"'I am not an adventurer by choice but by fate.' That, literally--for the language here was English--is how Vincent described the pattern of his life, writing from Paris in 1886. Choice is for the free, who are able to push themselves forward. Fate is for the shackled, who get pushed from behind."
Bell writes a beautiful book about one of the most powerful forces in artistic expression. "Seething," obviously, is precisely chosen to encompass the oceanic psycho-emotional turmoil roiling within Vincent Van Gogh. This is a warmhearted delving into the evolution, and self-destruction, of a man desperately trying to find his place in the world of civilization, nature, and universal existence. So many of us can easily feel a kinship to this artist, if not based on the power-agency of sympathy, than most certainly with the emotive companionship of empathy. We are the outcasts, the nomads, the freaks, the ones at the end of every line, and yet we breathe fire and intensity, cast lightning from our fingertips, see the world in atom-bomb colors nobody else can see.
I'm sure there are no less than a million books written about Vincent. Several thousand psychoanalyzing his mindset, throwing hooks into absinthe and syphilis, heavy metals and toxic fumes, poor diet, worse hygiene, and genetic albatrosses. It's all fascinating hypotheticals, but ultimately it doesn't matter. What Bell focuses on is the journey of the person pushed by Fate, with land mines constantly thrown upon his path. Love, acceptance, family, and faith all play their torturous roles, just as they do in all of us. I was lucky enough to see Leonard Nimoy's one-man stage production of Vincent at Purdue University, another brilliant exploration of the man and his relations to the world around him.
As Theo wrote to their sister, "It appears as if there are two different beings in him, the one marvelously gifted, fine and delicate, and the other selfish and heartless."
As a youthful fine arts and art history student, I came to embrace the energy of Van Gogh early on, and to this day still marvel at him. Reading this book I felt compelled to pull out dusty old books of his works, Van Gogh's Van Goghs by the National Gallery of Art and Van Gogh and Gauguin: The Studio of the South by The Art Institute of Chicago. Of course I've seen his works in person, and sadly bought a coffee mug with The Starry Night on it, in my young naïveté, which I now acknowledge as the absolute bastardization and commodification of art; one more evil wrecked upon by society. When in a museum or gallery, keep your fucking phones in your pockets and stand witness to the art before you. Block out the distractions. Let each work suck you in like a portal through time. Lean in and study the brushstrokes as if you were seeing the fingers holding the brushes, gently, forcefully, methodically or chaotically applying paint, mixing hues into the fibers of the canvas, pushing lumps of it around with primal intensity. Can you smell the pigments, the linseed oil, the beads of sweat on skin?

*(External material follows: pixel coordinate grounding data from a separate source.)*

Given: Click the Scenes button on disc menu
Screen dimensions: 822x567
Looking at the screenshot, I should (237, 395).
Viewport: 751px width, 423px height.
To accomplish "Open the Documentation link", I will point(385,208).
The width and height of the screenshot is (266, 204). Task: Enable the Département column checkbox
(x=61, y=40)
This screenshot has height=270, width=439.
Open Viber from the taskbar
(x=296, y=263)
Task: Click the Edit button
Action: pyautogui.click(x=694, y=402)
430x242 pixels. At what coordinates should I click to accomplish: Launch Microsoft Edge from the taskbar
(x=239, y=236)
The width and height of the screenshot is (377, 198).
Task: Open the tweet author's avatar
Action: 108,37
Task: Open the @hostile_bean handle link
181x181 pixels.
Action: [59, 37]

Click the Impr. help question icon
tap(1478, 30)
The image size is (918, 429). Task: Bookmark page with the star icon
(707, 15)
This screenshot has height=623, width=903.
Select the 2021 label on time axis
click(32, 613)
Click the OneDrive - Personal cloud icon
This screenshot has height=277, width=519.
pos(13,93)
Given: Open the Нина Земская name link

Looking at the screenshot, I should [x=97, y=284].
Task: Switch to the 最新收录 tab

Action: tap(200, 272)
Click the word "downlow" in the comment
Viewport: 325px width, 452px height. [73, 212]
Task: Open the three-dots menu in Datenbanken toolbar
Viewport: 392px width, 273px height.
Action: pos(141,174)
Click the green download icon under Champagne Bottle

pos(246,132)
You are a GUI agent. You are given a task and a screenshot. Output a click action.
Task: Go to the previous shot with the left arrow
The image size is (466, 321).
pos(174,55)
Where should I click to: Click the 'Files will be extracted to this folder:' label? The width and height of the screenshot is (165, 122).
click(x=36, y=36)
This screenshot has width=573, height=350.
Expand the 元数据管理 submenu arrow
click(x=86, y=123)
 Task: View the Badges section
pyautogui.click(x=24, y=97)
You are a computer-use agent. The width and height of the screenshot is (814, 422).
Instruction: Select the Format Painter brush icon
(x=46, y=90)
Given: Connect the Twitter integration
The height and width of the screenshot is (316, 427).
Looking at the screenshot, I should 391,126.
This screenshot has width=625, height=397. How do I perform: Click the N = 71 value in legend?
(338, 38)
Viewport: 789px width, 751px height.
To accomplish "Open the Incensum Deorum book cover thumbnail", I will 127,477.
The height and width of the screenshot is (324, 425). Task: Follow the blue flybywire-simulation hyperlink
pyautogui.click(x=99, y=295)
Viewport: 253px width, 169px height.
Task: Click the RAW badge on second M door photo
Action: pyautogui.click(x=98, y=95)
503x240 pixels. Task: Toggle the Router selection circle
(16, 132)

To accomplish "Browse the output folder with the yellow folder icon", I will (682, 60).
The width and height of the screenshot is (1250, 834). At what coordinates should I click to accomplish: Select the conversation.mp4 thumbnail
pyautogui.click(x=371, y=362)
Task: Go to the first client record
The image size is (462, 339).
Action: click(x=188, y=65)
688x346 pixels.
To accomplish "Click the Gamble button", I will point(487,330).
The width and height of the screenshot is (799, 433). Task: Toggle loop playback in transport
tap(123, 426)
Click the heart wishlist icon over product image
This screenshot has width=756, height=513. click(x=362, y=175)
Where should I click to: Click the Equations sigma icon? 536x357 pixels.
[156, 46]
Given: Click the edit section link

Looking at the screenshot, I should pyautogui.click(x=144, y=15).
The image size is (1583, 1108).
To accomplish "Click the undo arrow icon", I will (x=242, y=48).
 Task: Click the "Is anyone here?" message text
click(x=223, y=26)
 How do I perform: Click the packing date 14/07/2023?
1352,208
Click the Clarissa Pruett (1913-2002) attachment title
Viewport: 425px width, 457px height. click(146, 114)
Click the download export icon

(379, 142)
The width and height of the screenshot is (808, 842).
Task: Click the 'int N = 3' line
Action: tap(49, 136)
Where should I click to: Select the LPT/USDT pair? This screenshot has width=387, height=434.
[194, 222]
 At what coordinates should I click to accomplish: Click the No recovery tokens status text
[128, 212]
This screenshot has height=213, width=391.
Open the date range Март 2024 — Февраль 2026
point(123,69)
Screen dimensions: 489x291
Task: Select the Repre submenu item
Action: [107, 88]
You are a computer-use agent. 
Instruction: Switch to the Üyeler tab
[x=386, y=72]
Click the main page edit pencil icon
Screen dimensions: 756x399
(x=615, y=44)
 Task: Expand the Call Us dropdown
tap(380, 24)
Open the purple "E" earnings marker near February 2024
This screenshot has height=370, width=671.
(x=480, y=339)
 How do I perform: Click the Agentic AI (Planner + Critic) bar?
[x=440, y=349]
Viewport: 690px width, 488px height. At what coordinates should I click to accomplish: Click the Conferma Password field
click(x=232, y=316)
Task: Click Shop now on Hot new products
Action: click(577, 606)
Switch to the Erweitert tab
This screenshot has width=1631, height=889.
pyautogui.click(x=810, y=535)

This book, in hand, will garner attention, be it in a smokey coffeehouse or a bustling airport terminal, accentuated easily by a look of pure engagement, brow gently knitted, perhaps the shadow of a smirk at the corner of one's lips, if not more easily by the erotic line of a woman's naked neck as she leans to one side, transfixed by the text before her. I'm sure there are a dozen words in French to describe the magic and might of a woman enthralled by such a book.
This will be a wonderful addition to anyone's library, and makes for a very pleasant travel read.
I always feel that I am a traveler, going somewhere and to some destination.
If I tell myself that the somewhere and the destination do not exist, that seems to me very likely and reasonable enough.
The brothel keeper, when he kicks anyone out, has similar logic, argues it well, and is always right, I know. So at the end of the course I shall find my mistake. Be it so. I shall find then that not only the Arts, but everything else as well, were only dreams, that one's self was nothing at all.